Rolling without slipping is something that happens in nature a lot. If something isn’t doing that (like a bowling ball at the beginning of your throw), it often is brought to rolling-without-slipping by friction. Once it gets to that point it tends to stay in that condition. So I thought it would be cool to learn how to model it.

So why did I think this would be an interesting challenge? It seems that introductory physics courses have problems with rolling without slipping all the time. It’s how we learn that rolling balls get down hills slower than the point mass calculations we typically start students with. The reason is that the potential energy of the hill has to be split between the translational kinetic energy that we think of with point particles *and* the rotational kinetic energy it gets while rolling. That’s why it’s slower.

But the reason this is interesting is I wanted to do two things: figure out the angular rotation at all times so that I could make fun animations, and ask what happens if you don’t just do a boring inclined plane — specifically a surface that’s curved.

2D first

First I tackled an effective 2D problem, or a problem I can draw on a sheet of paper. The easiest to do is a non-curved surface that’s at an angle. The rolling without slipping condition in that case is pretty easy:

$\omega \left(= \dot{\theta}\right) = \frac{v}{R}$

where v is the speed of either the contact point (remember, the part of the ball touching the plane doesn’t move, where that point is does) or the speed of the center of the ball, since they’re the same if the surface is flat.

Now consider the Lagrangian approach for the problem.
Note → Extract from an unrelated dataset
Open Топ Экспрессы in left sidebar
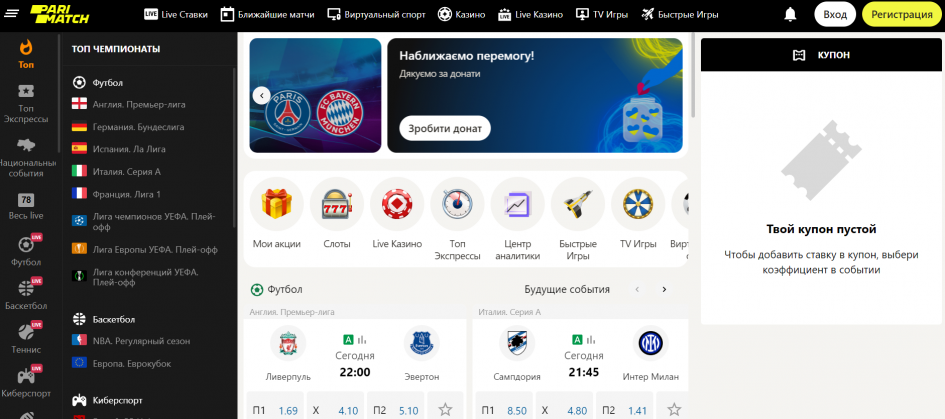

Let’s assume the angle the line makes with the horizontal is $\alpha$ . Here’s my chicken scratch, barely legible approach:

If you like using x for horizontal and y for vertical, you use the first part. If you want to use a variable along the slope, you use the bottom part (where I used the variable “a”). Either way you get a pretty straightforward result showing that it moves down the slope at a constant acceleration that’s less than g, thanks to the rolling. Note that for the rest of this post I’ll be using the x and y approach because the slope is constantly changing making the “a” approach tricky.

Alright, so what happens when the surface is curved? I ran into this in my Brachistocrone for rolling things post, and the upshot is that the rolling without slipping condition changes to:

$\omega=\frac{\rho-R}{\rho R}v_c$

where $v_c$ is the speed of the contact point.

Here’s my notes where I proved that to myself:

The key it to realize that while the yellow and orange stripes line up as it rolls, the sphere is frustrated from fully executing its rotation because the curve has risen up to meet it. The part that’s taken back is that $d\phi-d\theta$ that’s labeled.

For that old post the more complicated expression was a major pain in the butt, and I was convinced for a few weeks it would be for this too until I went back to the paper I referenced in that post again a couple days ago and realized that you get a much cleaner version of the rolling without slipping condition:

$\omega=\frac{v}{R}$

which looks just like my simple one up at the top of this post! Yep, if you just switch to the speed of the center of the ball, instead of the speed of the contact point, you get to use our old tried-and-true rolling without slipping condition. This was the big breakthrough I needed!

Here’s the setup:

Choose the generalized coordinate as $x_c$ (the x-location of the contact point). Assume $y_c=f(x_c)$ .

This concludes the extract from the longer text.